Galatians 2 (TBRM Day 697)

Galatians 2 New American Bible (Revised Edition) (NABRE)

Chapter 2

The Council of Jerusalem.[a] Then after fourteen years I again went up to Jerusalem with Barnabas,[b] taking Titus along also. I went up in accord with a revelation,[c] and I presented to them the gospel that I preach to the Gentiles—but privately to those of repute—so that I might not be running, or have run, in vain. Moreover, not even[d] Titus, who was with me, although he was a Greek, was compelled to be circumcised, but because of the false brothers[e] secretly brought in, who slipped in to spy on our freedom that we have in Christ Jesus, that they might enslave us— to them we did not submit even for a moment, so that the truth of the gospel[f] might remain intact for you.

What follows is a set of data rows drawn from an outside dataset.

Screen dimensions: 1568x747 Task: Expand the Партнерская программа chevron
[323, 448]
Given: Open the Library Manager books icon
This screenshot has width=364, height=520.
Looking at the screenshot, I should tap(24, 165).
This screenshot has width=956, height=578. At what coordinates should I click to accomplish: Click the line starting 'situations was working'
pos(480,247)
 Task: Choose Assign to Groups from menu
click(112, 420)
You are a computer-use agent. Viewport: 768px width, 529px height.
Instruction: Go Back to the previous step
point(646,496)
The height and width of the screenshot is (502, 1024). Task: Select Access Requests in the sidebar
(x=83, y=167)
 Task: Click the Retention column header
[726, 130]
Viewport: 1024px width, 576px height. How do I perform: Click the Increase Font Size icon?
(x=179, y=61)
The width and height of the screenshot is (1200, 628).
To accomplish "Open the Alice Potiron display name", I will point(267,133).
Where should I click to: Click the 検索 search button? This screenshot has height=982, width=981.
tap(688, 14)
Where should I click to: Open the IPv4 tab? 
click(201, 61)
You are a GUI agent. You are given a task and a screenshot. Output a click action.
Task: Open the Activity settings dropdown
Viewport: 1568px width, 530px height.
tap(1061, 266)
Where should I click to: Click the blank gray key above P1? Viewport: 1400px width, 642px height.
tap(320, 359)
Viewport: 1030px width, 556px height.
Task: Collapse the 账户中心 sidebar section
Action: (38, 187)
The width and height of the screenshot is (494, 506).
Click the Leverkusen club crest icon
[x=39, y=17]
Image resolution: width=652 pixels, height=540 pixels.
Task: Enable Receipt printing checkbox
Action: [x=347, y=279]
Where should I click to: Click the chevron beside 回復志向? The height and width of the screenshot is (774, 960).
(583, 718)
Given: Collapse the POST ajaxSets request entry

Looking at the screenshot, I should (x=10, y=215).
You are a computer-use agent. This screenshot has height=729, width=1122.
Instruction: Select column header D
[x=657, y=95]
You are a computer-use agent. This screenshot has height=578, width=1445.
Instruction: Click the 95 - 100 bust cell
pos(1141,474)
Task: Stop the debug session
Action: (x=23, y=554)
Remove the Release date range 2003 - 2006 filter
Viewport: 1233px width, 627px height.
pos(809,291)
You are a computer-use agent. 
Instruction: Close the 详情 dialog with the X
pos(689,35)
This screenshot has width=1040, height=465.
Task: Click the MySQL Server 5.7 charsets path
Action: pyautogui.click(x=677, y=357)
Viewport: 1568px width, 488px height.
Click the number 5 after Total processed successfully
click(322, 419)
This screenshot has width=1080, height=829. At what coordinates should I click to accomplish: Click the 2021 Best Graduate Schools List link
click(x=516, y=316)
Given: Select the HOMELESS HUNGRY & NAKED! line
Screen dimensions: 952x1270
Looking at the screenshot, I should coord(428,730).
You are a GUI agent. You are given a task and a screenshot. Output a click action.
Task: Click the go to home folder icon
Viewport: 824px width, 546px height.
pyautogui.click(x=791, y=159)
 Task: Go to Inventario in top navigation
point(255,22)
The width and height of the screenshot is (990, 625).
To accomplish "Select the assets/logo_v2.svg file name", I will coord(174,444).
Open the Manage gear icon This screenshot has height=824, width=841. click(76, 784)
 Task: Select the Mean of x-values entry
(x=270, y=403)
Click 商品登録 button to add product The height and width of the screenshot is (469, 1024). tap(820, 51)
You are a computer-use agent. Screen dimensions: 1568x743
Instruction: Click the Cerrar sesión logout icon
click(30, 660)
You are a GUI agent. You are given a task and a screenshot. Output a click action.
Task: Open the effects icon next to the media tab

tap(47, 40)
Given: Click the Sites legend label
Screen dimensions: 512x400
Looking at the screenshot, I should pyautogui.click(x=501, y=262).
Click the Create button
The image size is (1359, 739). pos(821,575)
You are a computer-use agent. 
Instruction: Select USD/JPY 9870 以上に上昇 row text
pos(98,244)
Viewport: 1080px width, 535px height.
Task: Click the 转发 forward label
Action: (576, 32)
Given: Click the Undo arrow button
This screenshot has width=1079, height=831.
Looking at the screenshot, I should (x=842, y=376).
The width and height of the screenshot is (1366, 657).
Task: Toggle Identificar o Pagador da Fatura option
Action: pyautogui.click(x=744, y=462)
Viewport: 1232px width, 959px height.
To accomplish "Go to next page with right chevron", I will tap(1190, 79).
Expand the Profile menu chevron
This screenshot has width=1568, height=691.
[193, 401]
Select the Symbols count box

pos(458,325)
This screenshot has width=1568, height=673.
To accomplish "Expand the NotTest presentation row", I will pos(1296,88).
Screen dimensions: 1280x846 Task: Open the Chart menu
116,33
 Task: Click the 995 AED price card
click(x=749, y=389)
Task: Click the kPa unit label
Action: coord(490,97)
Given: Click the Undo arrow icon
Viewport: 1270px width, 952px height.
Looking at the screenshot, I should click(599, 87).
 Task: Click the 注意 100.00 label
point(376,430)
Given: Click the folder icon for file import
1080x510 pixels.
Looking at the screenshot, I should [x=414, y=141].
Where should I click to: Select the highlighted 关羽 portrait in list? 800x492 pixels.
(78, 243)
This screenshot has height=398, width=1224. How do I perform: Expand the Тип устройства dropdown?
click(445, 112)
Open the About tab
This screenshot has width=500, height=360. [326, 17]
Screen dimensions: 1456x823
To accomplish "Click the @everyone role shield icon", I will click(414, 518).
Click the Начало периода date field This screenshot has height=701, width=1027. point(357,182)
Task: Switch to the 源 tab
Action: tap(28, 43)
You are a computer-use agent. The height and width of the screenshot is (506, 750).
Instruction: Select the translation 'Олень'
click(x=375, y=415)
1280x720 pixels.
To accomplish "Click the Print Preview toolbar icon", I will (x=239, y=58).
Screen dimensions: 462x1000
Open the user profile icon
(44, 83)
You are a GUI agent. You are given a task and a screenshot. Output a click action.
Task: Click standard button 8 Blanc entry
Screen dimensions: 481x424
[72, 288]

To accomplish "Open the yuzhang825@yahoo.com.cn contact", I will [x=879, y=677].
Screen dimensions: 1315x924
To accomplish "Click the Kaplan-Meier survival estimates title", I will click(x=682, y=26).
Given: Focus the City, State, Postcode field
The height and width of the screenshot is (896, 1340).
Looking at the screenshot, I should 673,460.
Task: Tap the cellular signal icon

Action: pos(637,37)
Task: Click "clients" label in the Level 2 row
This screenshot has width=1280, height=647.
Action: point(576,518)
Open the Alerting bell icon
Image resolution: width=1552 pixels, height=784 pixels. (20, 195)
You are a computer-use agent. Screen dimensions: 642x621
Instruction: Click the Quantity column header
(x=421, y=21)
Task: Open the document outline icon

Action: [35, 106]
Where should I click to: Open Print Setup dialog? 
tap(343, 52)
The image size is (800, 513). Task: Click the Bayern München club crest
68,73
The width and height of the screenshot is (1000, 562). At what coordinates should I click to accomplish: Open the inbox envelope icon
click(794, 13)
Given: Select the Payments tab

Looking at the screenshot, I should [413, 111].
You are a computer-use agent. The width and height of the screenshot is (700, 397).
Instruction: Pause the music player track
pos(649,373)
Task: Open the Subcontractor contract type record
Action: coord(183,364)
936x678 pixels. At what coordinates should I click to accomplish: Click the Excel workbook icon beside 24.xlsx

But from those who were reputed to be important (what they once were makes no difference to me; God shows no partiality)—those of repute made me add nothing. [g]On the contrary, when they saw that I had been entrusted with the gospel to the uncircumcised, just as Peter to the circumcised, for the one who worked in Peter for an apostolate to the circumcised worked also in me for the Gentiles, and when they recognized the grace bestowed upon me, James and Cephas and John,[h]who were reputed to be pillars, gave me and Barnabas their right hands in partnership, that we should go to the Gentiles and they to the circumcised. 10 Only, we were to be mindful of the poor,[i] which is the very thing I was eager to do.

Peter’s Inconsistency at Antioch.[j] 11 And when Cephas came to Antioch, I opposed him to his face because he clearly was wrong.[k]12 For, until some people came from James,[l] he used to eat with the Gentiles; but when they came, he began to draw back and separated himself, because he was afraid of the circumcised. 13 And the rest of the Jews[m] [also] acted hypocritically along with him, with the result that even Barnabas was carried away by their hypocrisy. 14 But when I saw that they were not on the right road in line with the truth of the gospel, I said to Cephas in front of all, “If you, though a Jew, are living like a Gentile and not like a Jew, how can you compel the Gentiles to live like Jews?”[n]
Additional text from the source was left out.